» Stored items from a collection
BEGIN
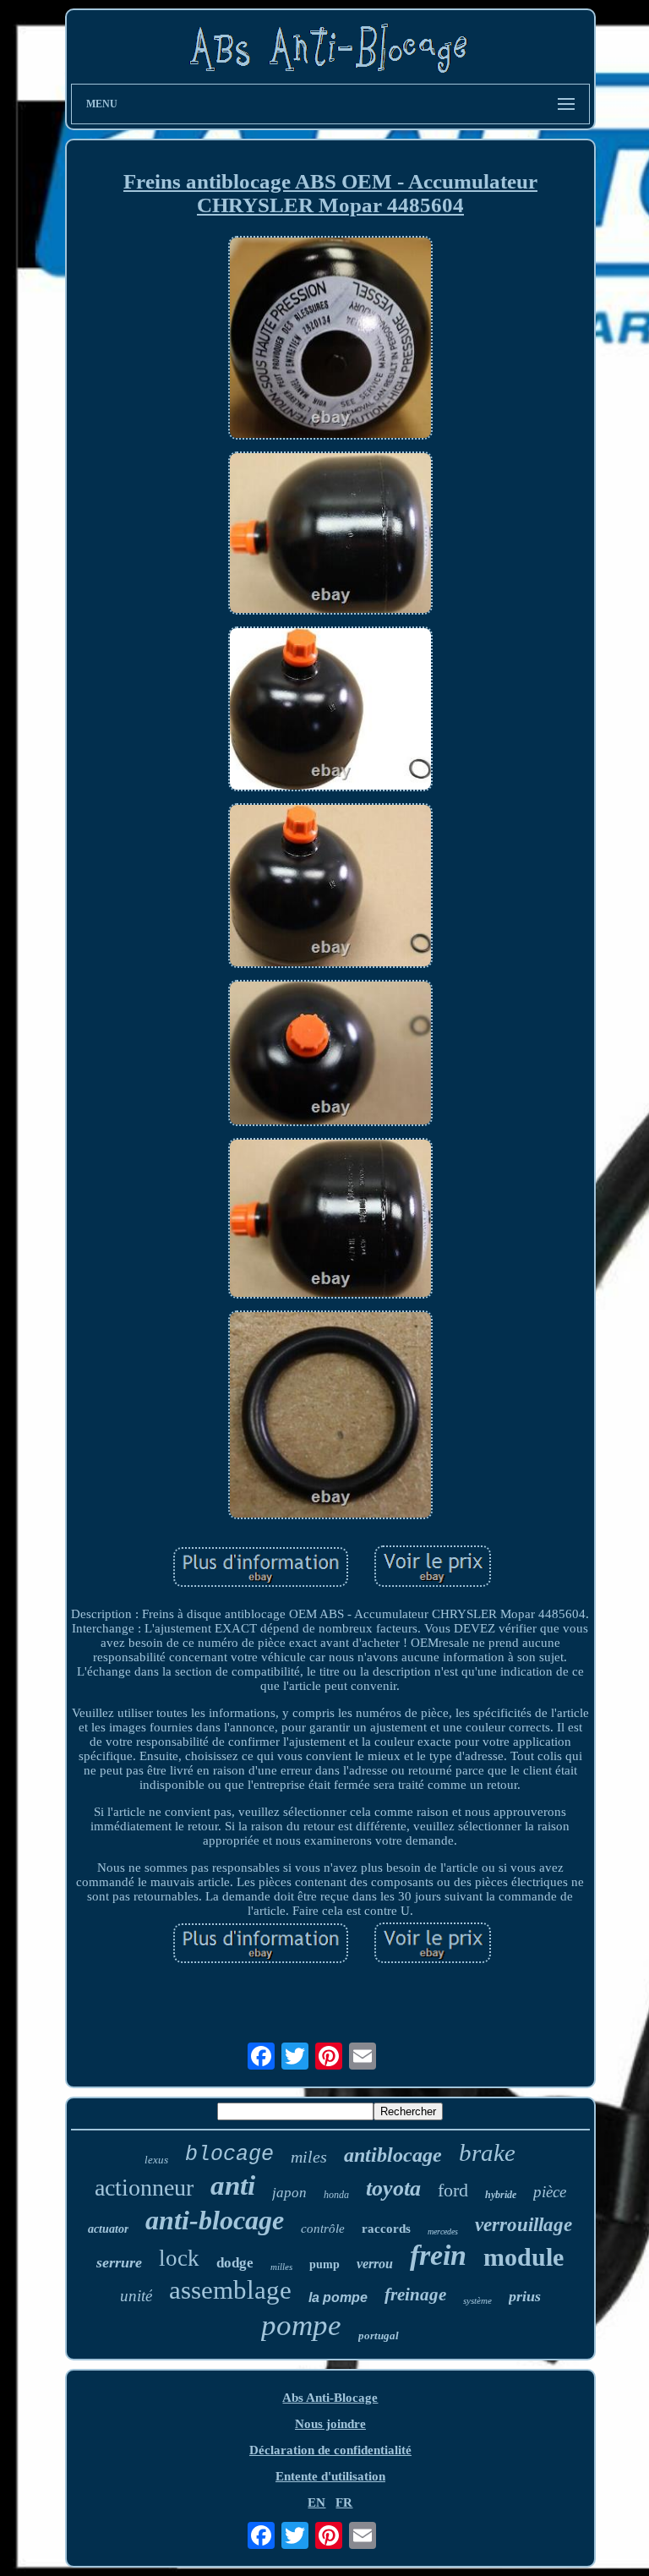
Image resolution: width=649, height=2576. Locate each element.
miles (309, 2156)
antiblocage (393, 2155)
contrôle (323, 2228)
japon (289, 2193)
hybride (500, 2195)
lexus (156, 2159)
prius (525, 2296)
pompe (301, 2325)
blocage (229, 2154)
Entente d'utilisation (330, 2476)
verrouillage (523, 2224)
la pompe (338, 2297)
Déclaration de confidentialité (330, 2450)
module (523, 2257)
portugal (378, 2335)
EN (316, 2502)
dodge (235, 2263)
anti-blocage (214, 2220)
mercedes (443, 2231)
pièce (549, 2192)
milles (281, 2267)
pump (324, 2264)
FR (343, 2502)
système (477, 2300)
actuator (108, 2229)
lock (179, 2258)
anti (232, 2185)
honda (336, 2195)
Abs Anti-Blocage (330, 2397)
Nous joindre (330, 2424)
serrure (119, 2262)
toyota (393, 2188)
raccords (386, 2228)
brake (487, 2152)
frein (438, 2255)
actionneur (144, 2187)
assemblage (230, 2290)
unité (136, 2296)
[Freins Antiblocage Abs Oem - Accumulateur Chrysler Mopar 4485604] (330, 340)
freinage (415, 2294)
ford (453, 2190)
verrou (375, 2263)
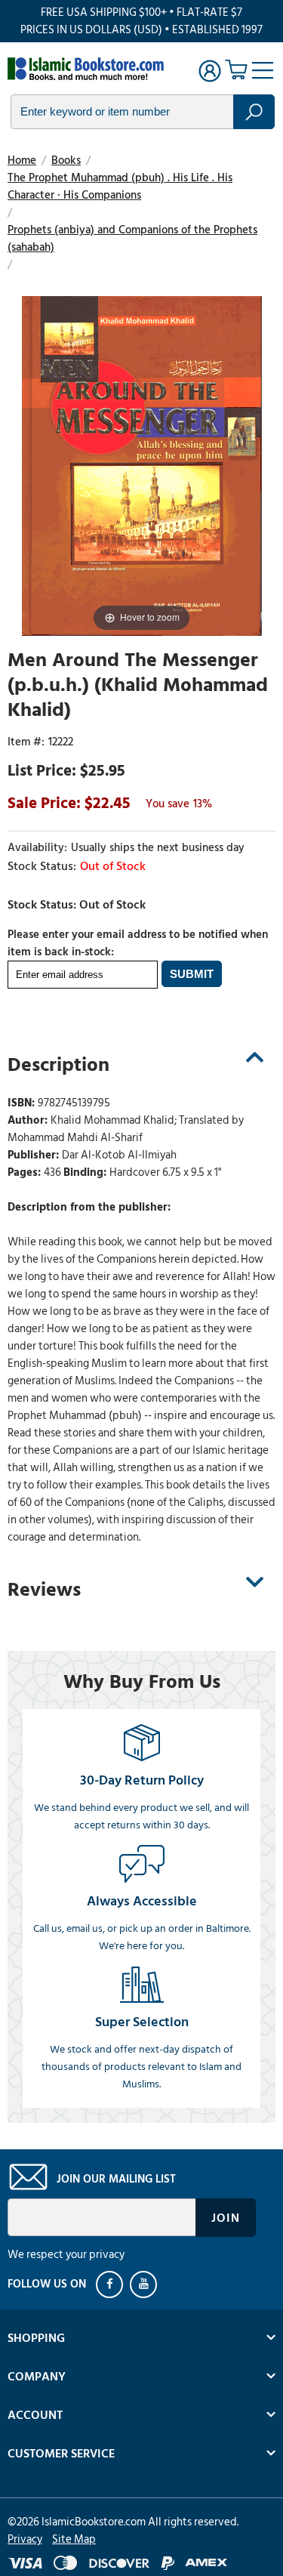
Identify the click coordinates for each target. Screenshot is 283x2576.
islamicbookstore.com (89, 68)
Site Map (74, 2539)
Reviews (44, 1590)
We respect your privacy (66, 2254)
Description (58, 1065)
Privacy (25, 2539)
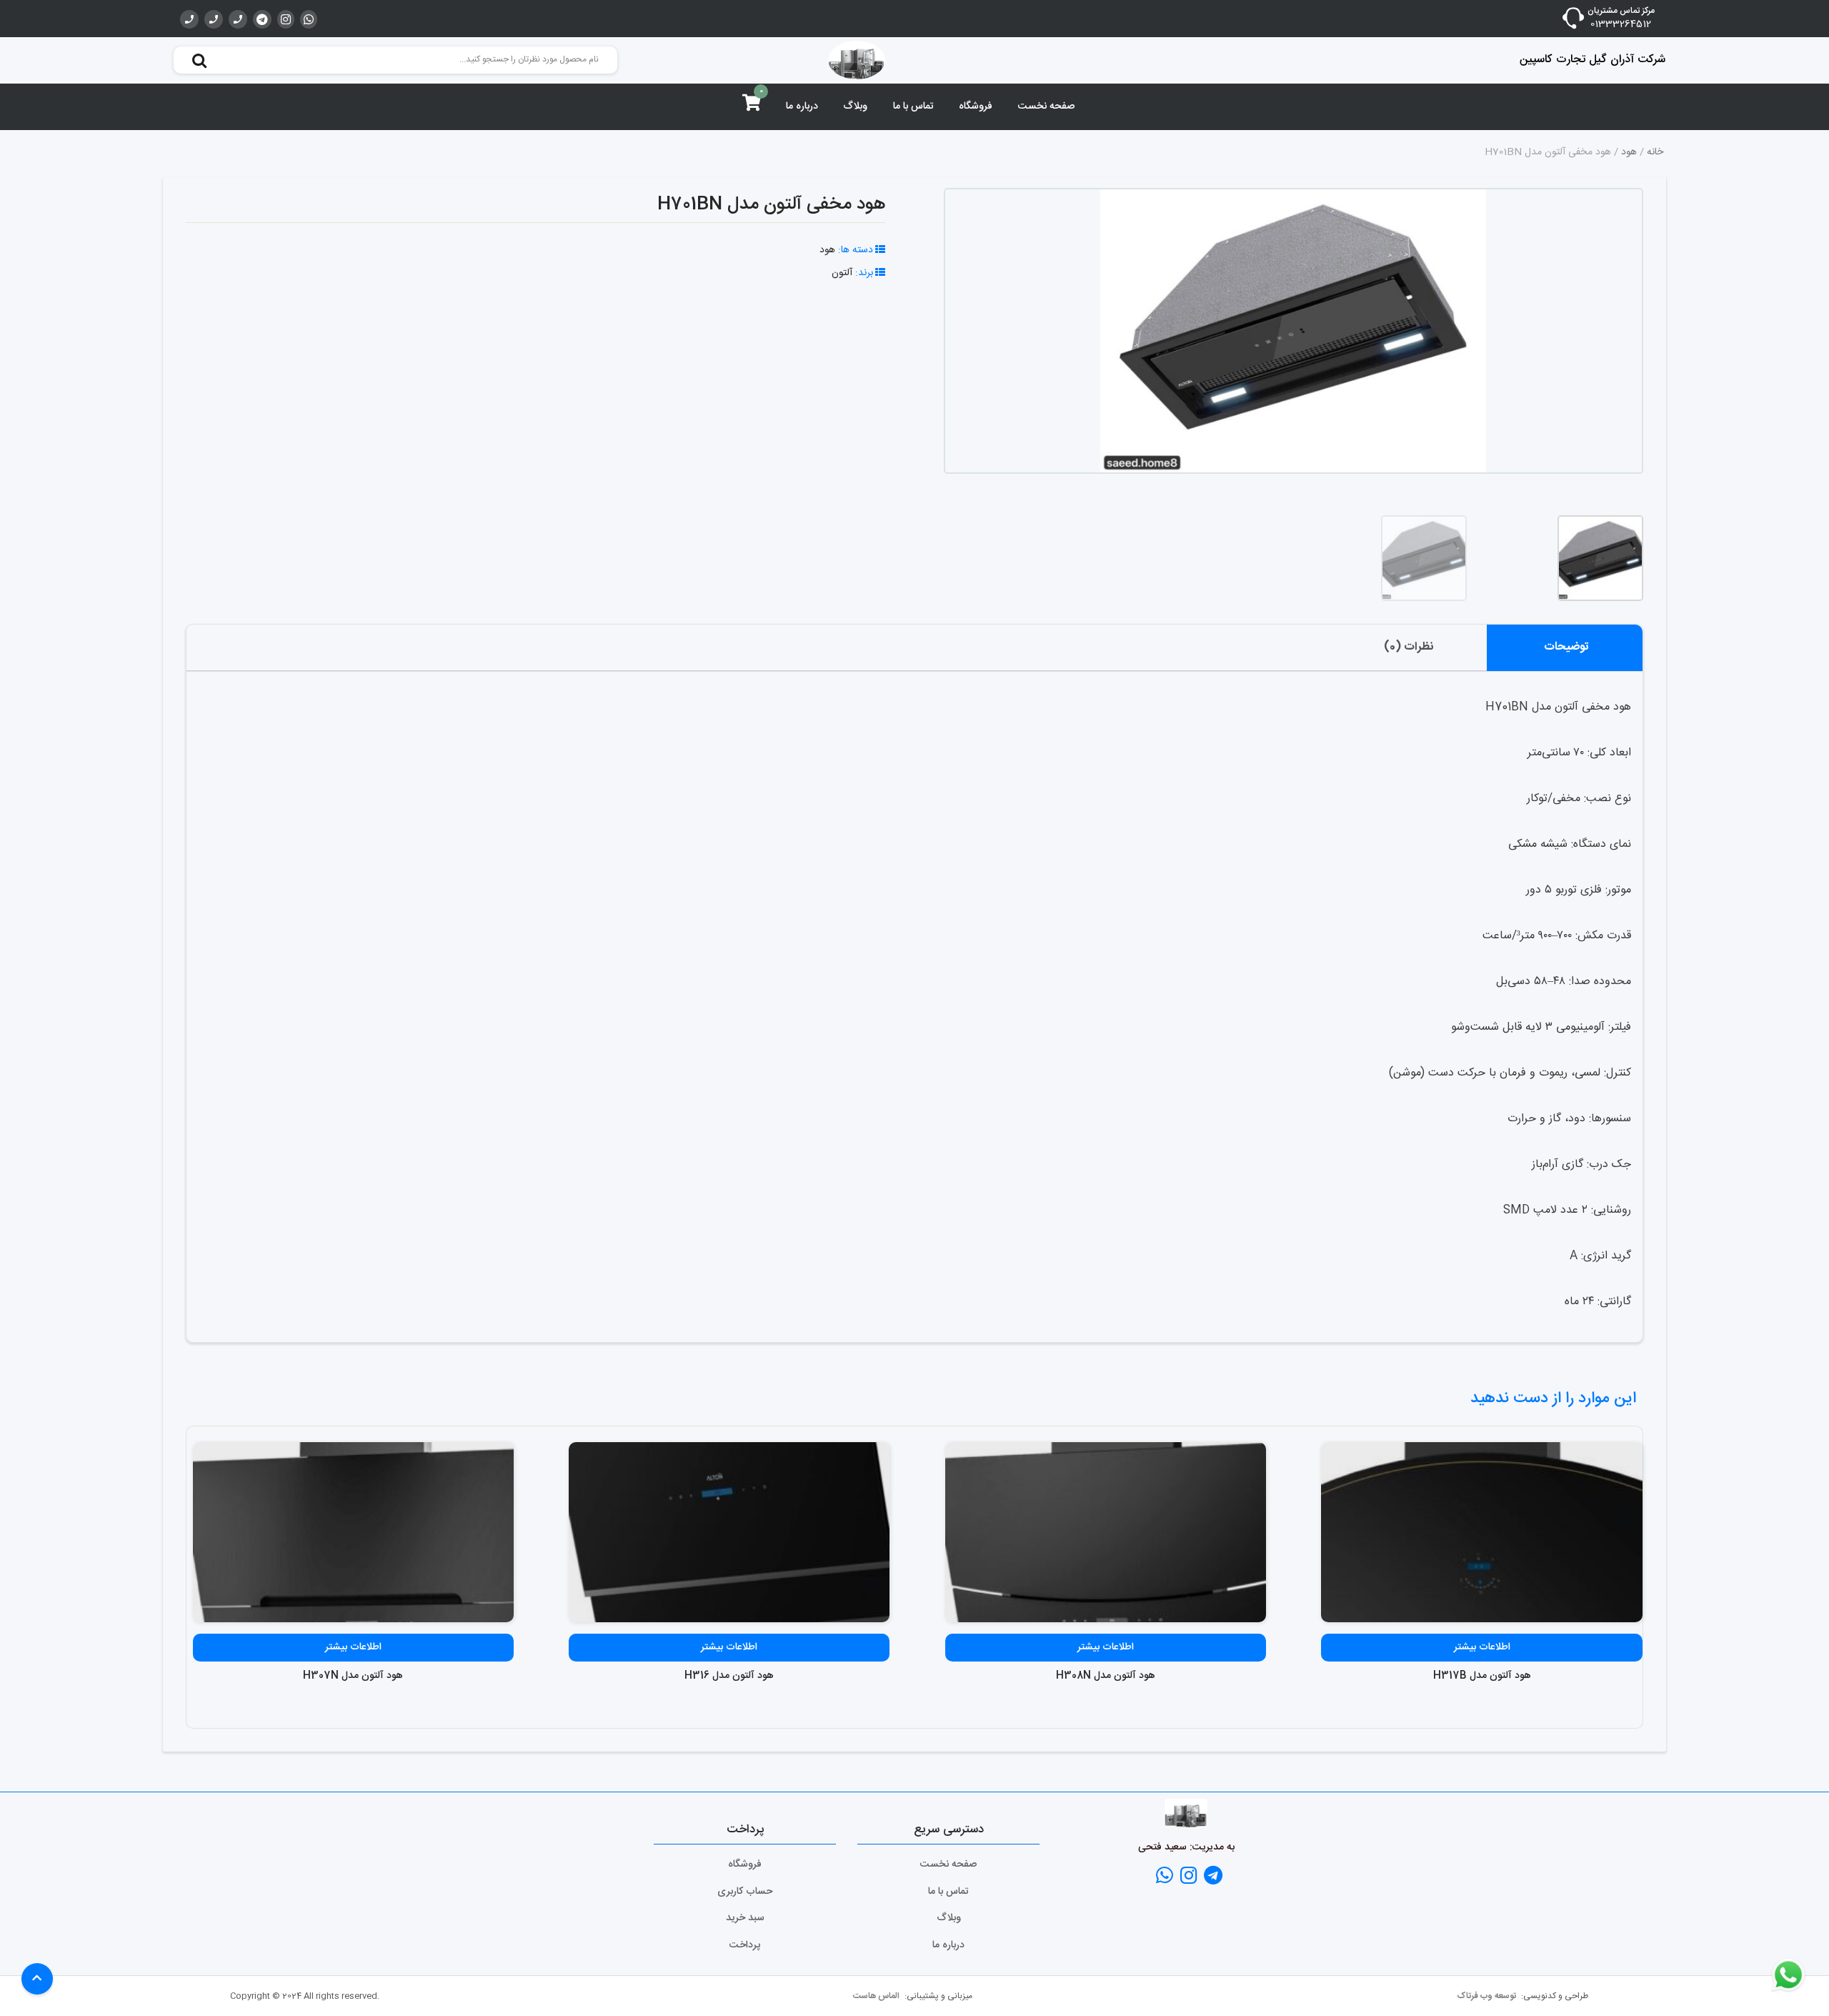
END
» TASK OBJECTIVE
Please output all the data exactly as given, with the pictures omitted.

» EXERCISE RESULT
Image resolution: width=649, height=2576. Locate each element.
miles (309, 2156)
antiblocage (393, 2155)
contrôle (323, 2228)
japon (289, 2193)
hybride (500, 2195)
lexus (156, 2159)
prius (525, 2296)
pompe (301, 2325)
blocage (229, 2154)
Entente d'utilisation (330, 2476)
verrouillage (523, 2224)
la pompe (338, 2297)
Déclaration de confidentialité (330, 2450)
module (523, 2257)
portugal (378, 2335)
EN (316, 2502)
dodge (235, 2263)
anti-blocage (214, 2220)
mercedes (443, 2231)
pièce (549, 2192)
milles (281, 2267)
pump (324, 2264)
FR (343, 2502)
système (477, 2300)
actuator (108, 2229)
lock (179, 2258)
anti (232, 2185)
honda (336, 2195)
Abs Anti-Blocage (330, 2397)
Nous joindre (330, 2424)
serrure (119, 2262)
toyota (393, 2188)
raccords (386, 2228)
brake (487, 2152)
frein (438, 2255)
actionneur (144, 2187)
assemblage (230, 2290)
unité (136, 2296)
[Freins Antiblocage Abs Oem - Accumulateur Chrysler Mopar 4485604] (330, 340)
freinage (415, 2294)
ford (453, 2190)
verrou (375, 2263)
Identify the click coordinates for each target. Screenshot is 283x2576.
islamicbookstore.com (89, 68)
Site Map (74, 2539)
Reviews (44, 1590)
We respect your privacy (66, 2254)
Description (58, 1065)
Privacy (25, 2539)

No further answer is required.